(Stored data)
* * * * * * * * *

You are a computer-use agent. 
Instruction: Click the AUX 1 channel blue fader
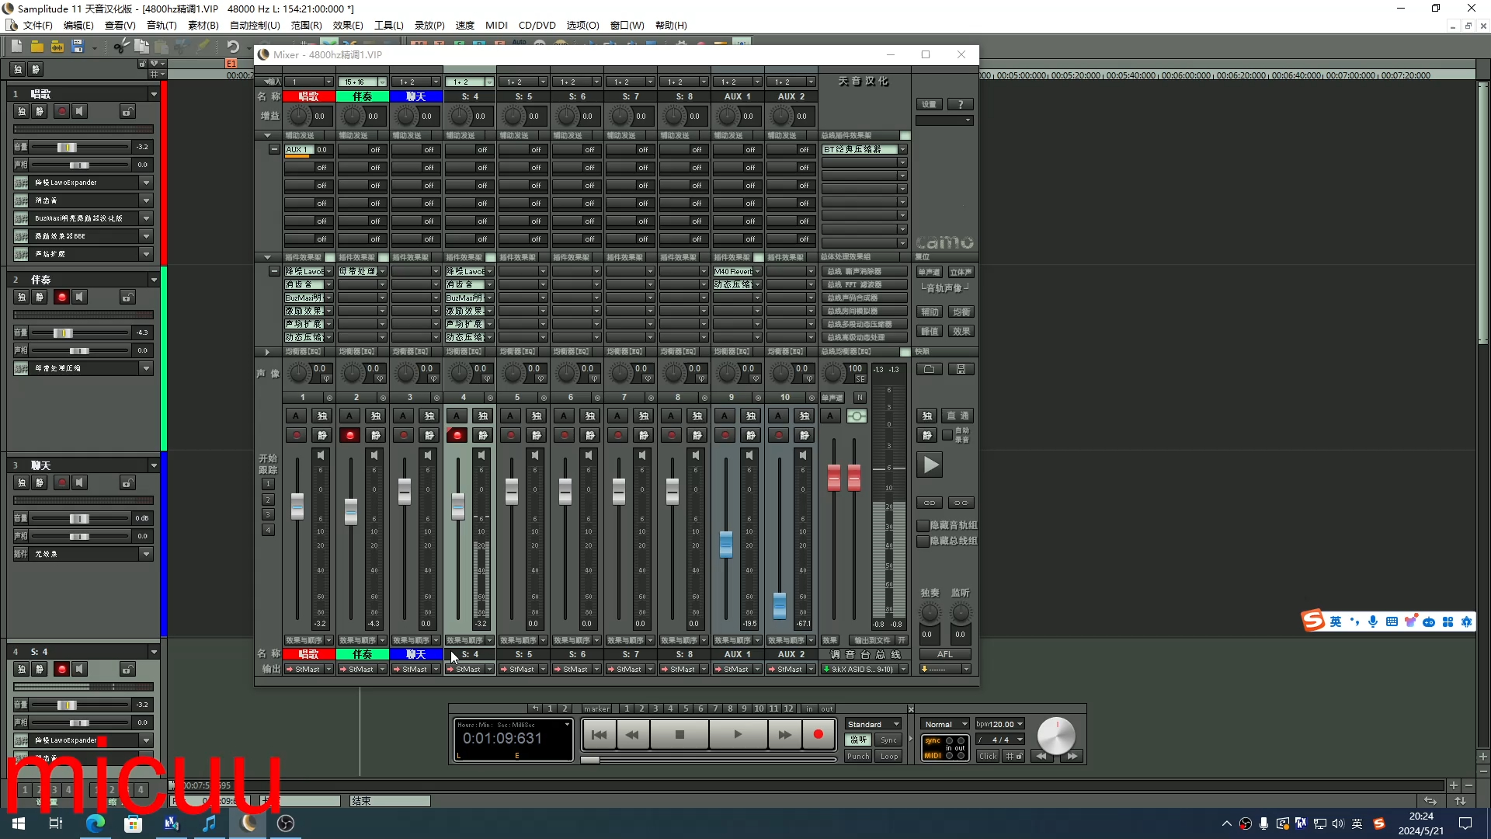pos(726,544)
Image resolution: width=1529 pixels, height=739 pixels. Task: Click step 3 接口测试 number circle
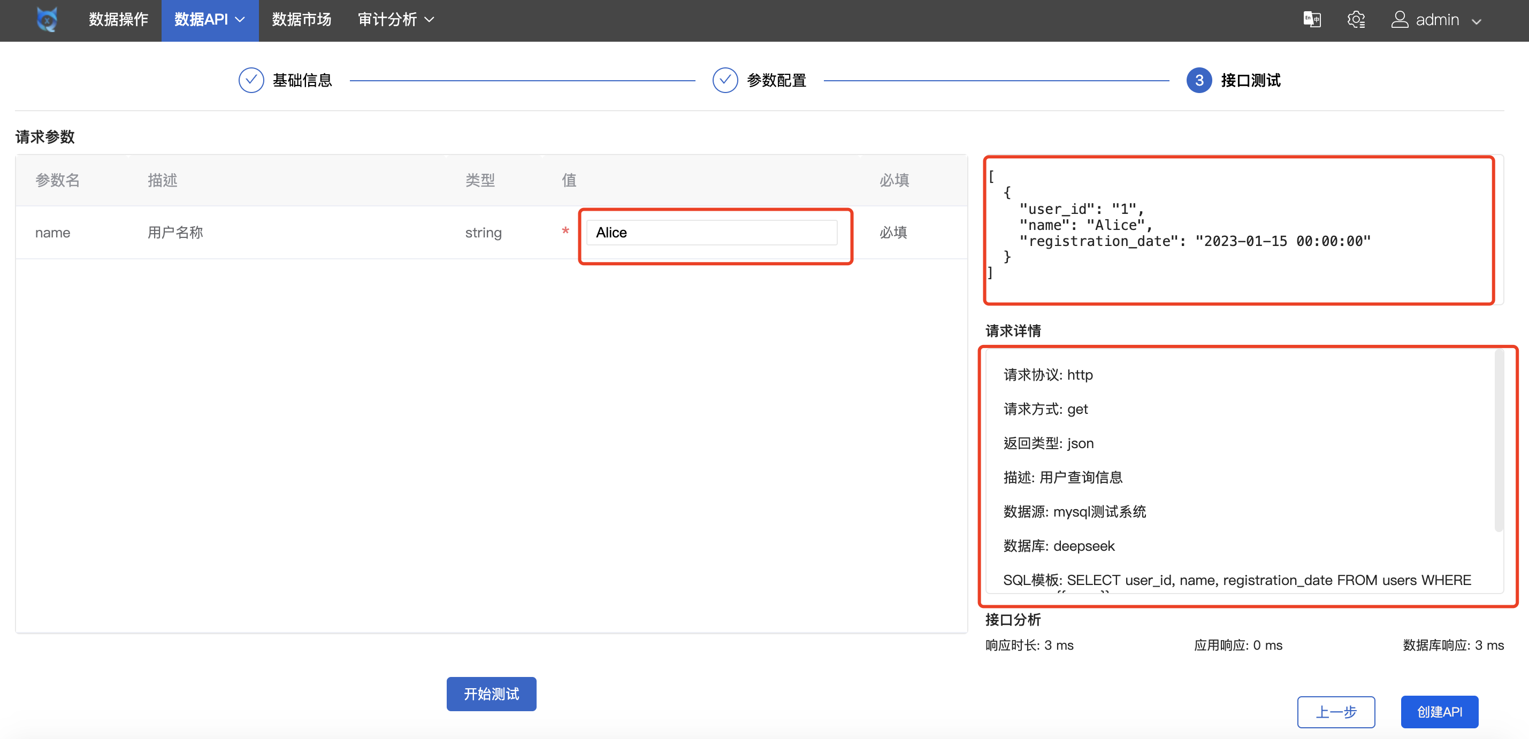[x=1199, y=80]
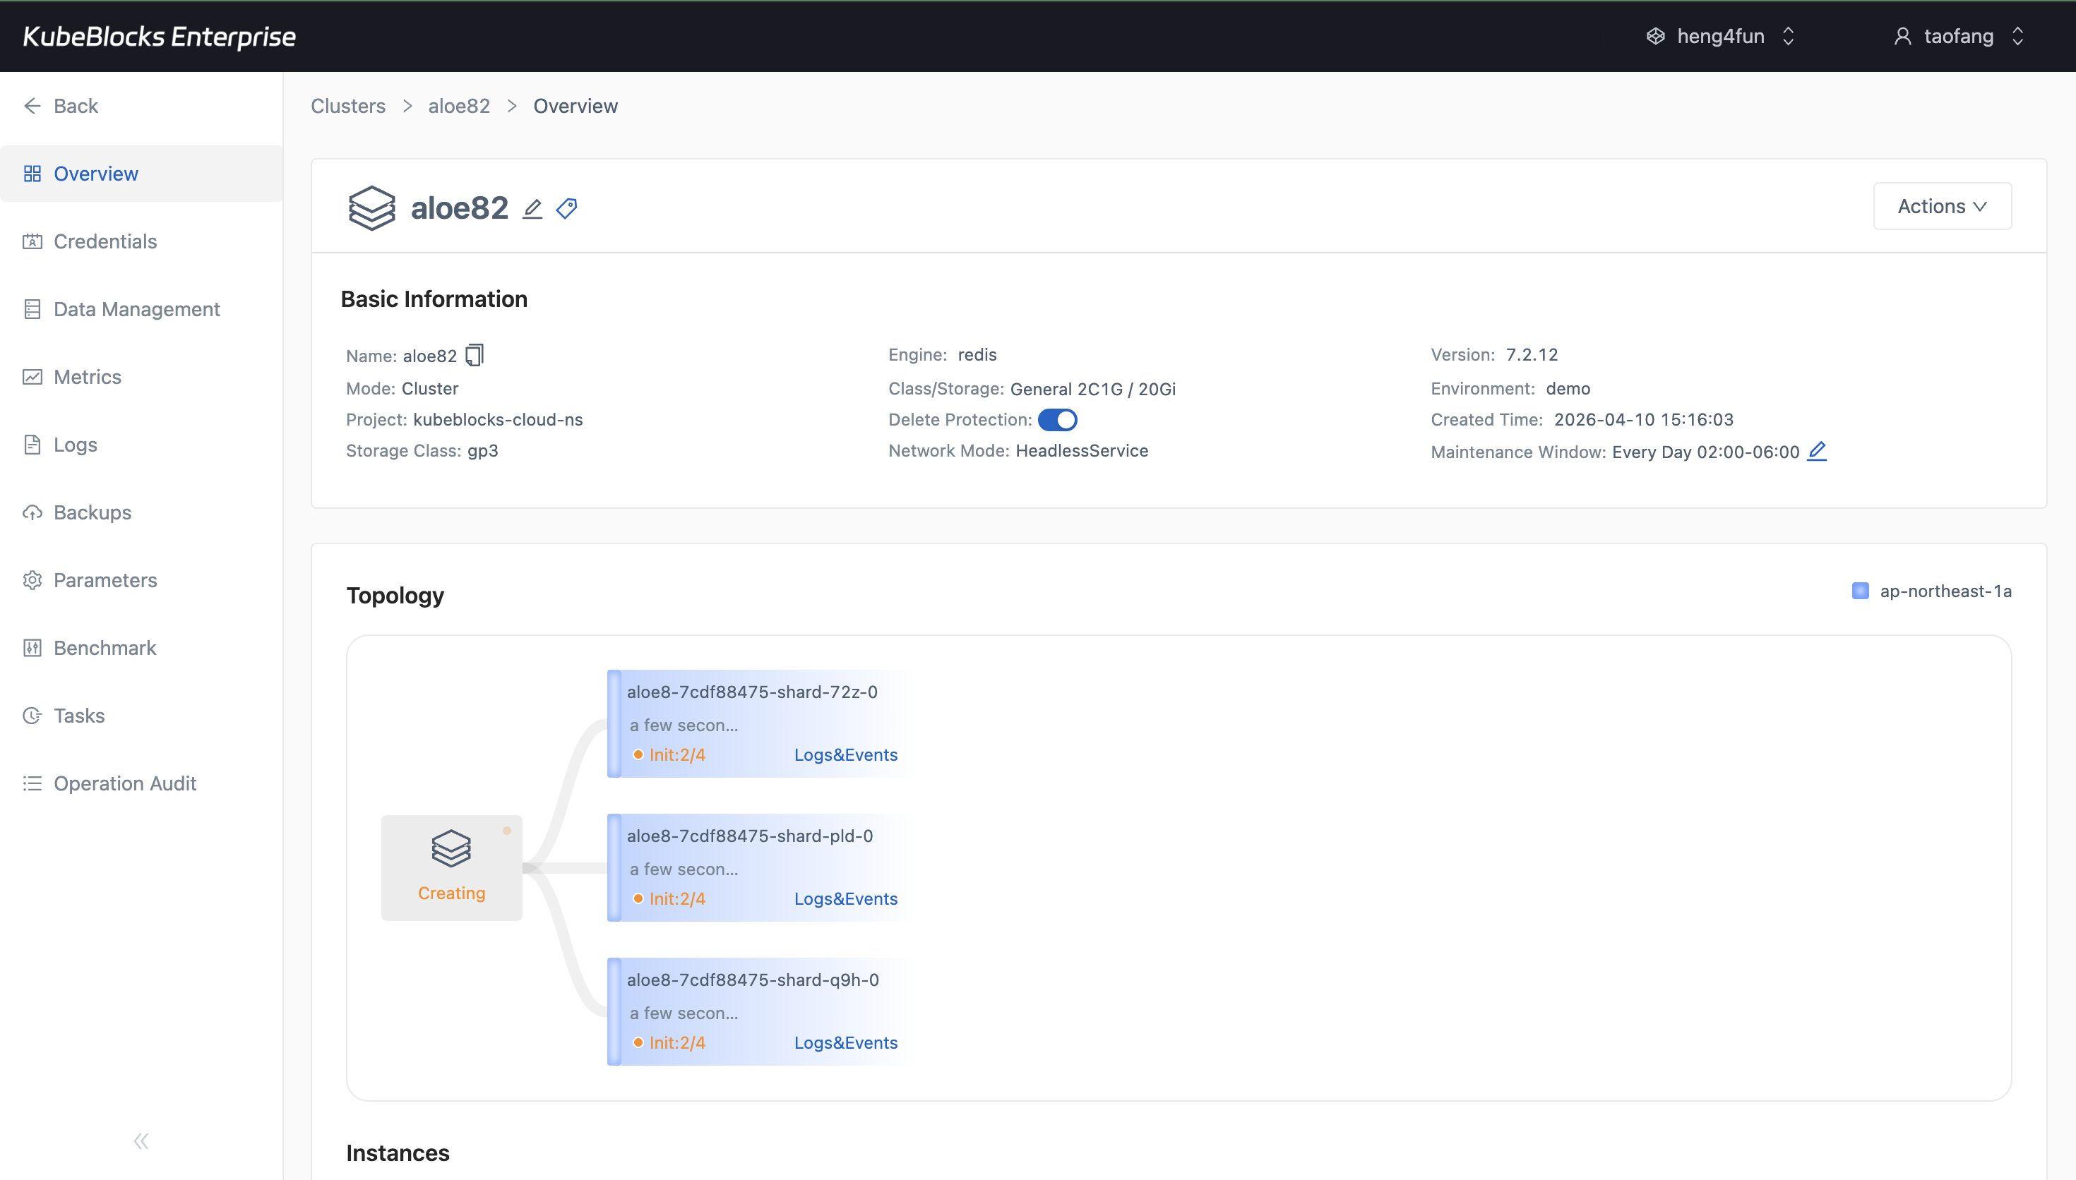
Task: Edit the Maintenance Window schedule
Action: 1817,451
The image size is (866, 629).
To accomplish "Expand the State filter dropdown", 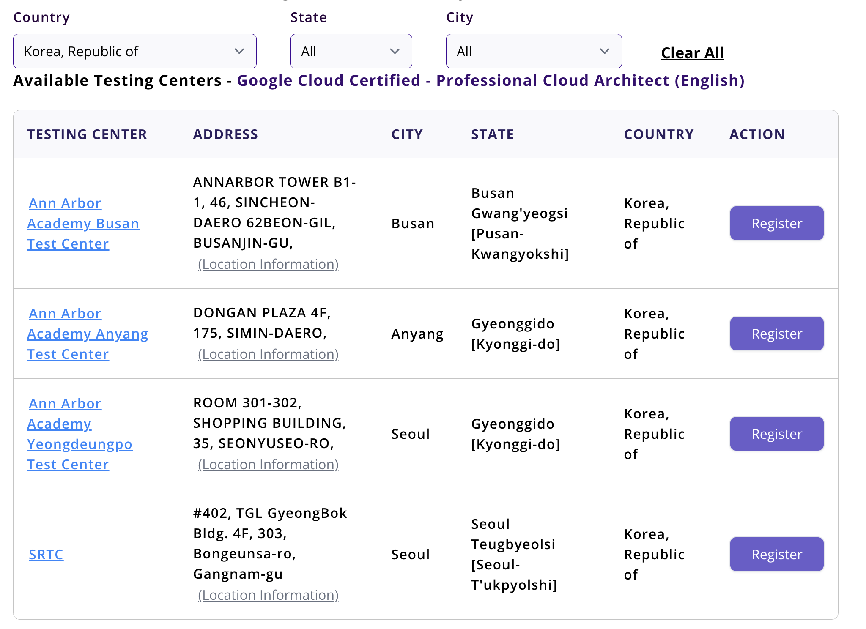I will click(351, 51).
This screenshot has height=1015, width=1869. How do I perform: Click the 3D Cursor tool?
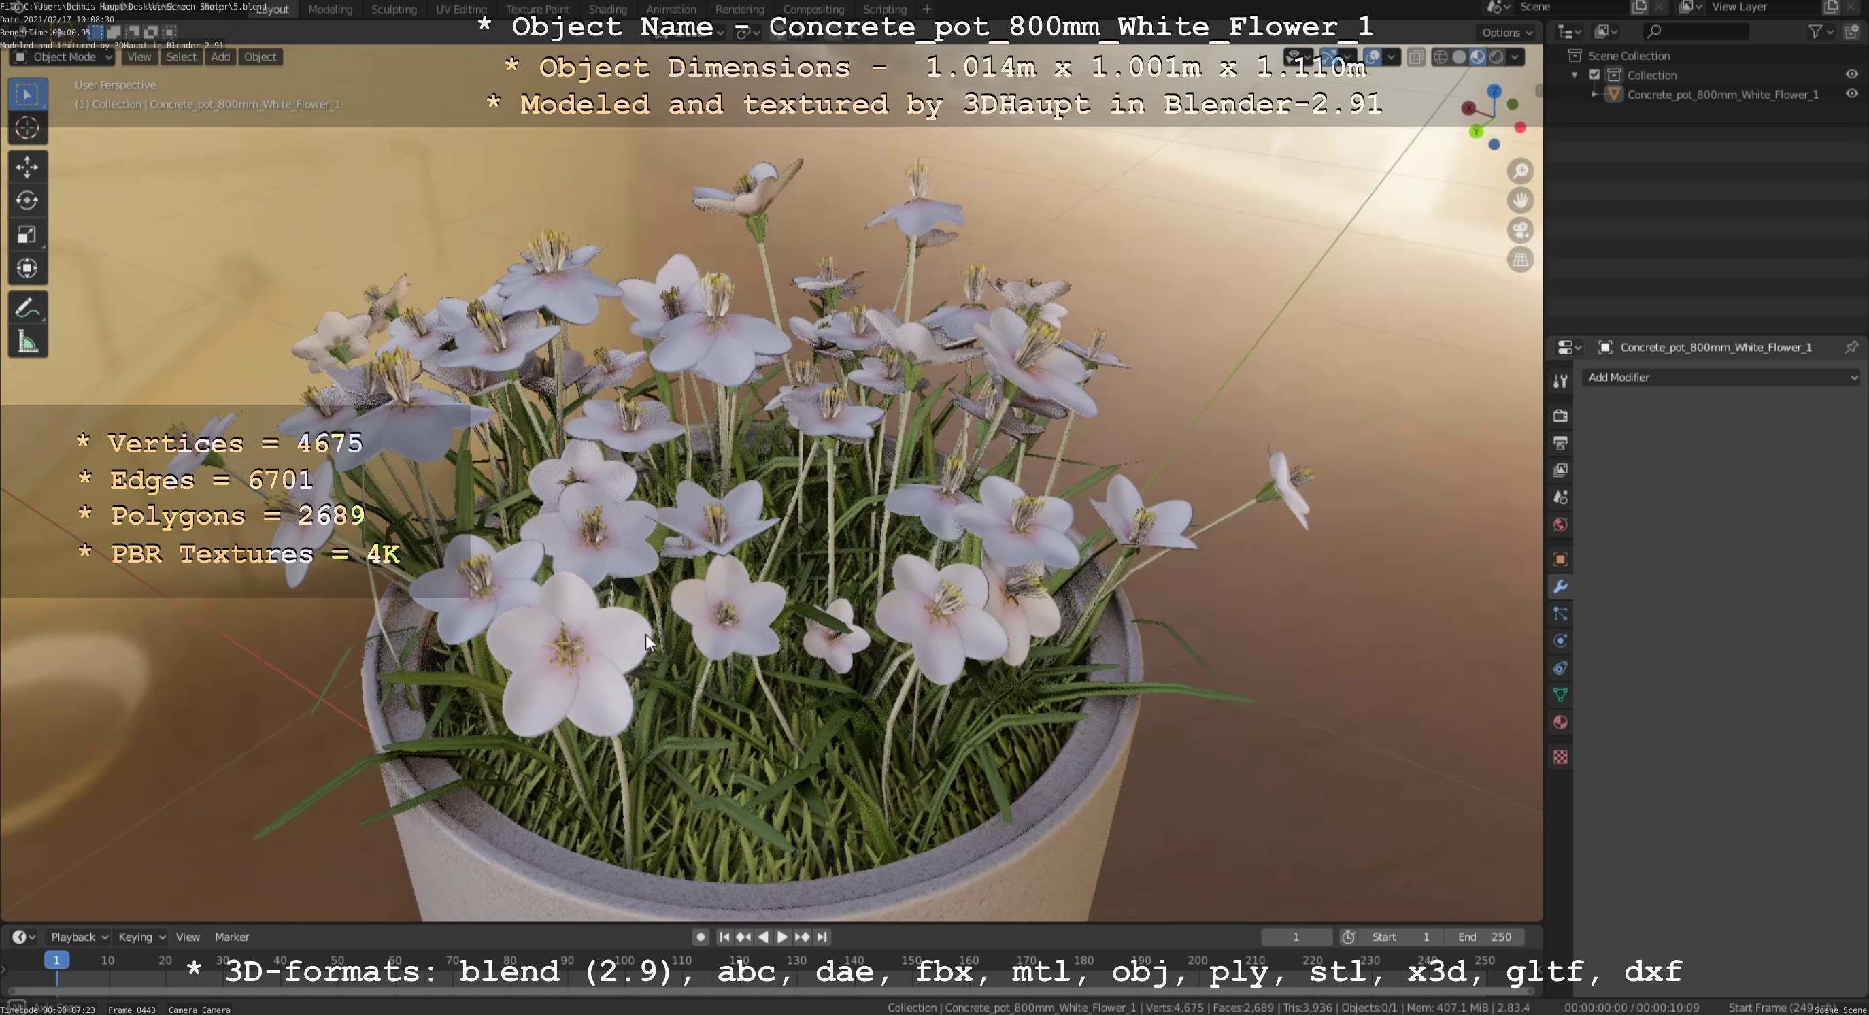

* * * * * * * * *

» Work item
What you return must match the lines from the top of the data through the line with "The image size is (866, 629)." exactly, with the pictures removed.

» Response
You are a computer-use agent. 
Instruction: Click the AUX 1 channel blue fader
pos(726,544)
Image resolution: width=1529 pixels, height=739 pixels. Task: Click step 3 接口测试 number circle
[x=1199, y=80]
Task: Edit the Maintenance Window schedule
Action: 1817,451
The image size is (866, 629).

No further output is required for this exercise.